Because zoledronic acid has been authorised in the EU as Zometa for a number of years, the company presented the results of some studies carried out with Zometa, which were taken into account when assessing Aclasta.

For osteoporosis, Aclasta has been studied in three main studies. The first compared Aclasta with placebo (a dummy treatment) in almost 8,000 elderly women with osteoporosis, looking at the number of fractures in the spine and the hip over three years. The second study compared Aclasta with placebo in 2,127 men and women with osteoporosis who had recently broken their hip, and looked at the number of fractures over up to five years. The third compared one infusion of Aclasta with daily treatment with risedronate (another bisphosphonate) in 833 men and women with osteoporosis caused by glucocorticoids, and looked at the change in the density of the bones in the spine over a year.

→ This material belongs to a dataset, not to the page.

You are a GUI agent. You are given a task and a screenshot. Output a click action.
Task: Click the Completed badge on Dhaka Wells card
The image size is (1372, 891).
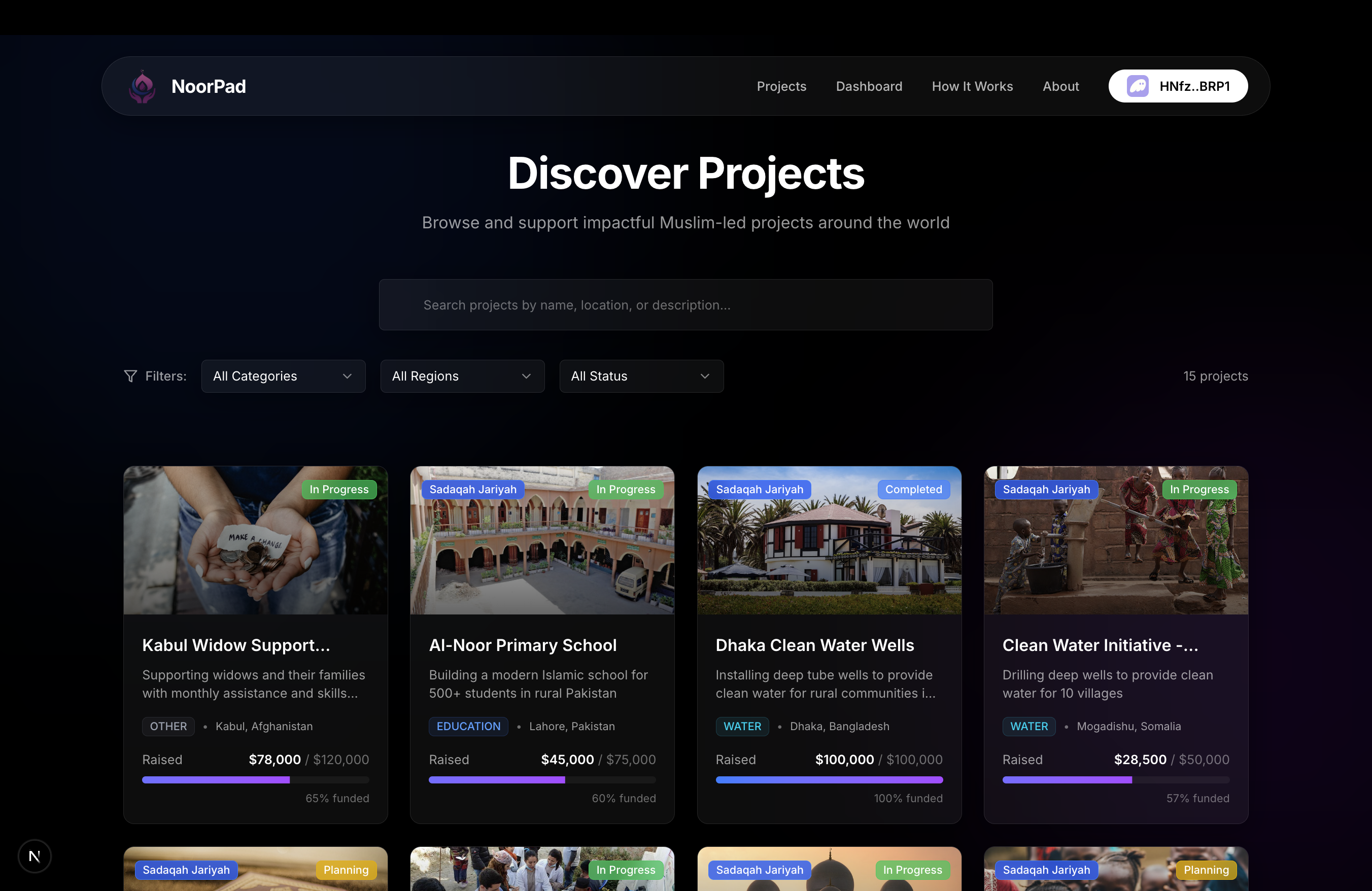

In these studies, the patients could take other medicines for osteoporosis, but not other bisphosphonates.

For Paget’s disease, Aclasta has been compared with risedronate in a total of 357 adults in two studies lasting six months. The patients received one infusion of Aclasta or they took risedronate once a day for two months. The main measure of effectiveness was the number of patients who responded to treatment, defined as blood levels of serum alkaline phosphatase (an enzyme involved in the breakdown of bone) returning to normal or falling at least three quarters of the way back to normal.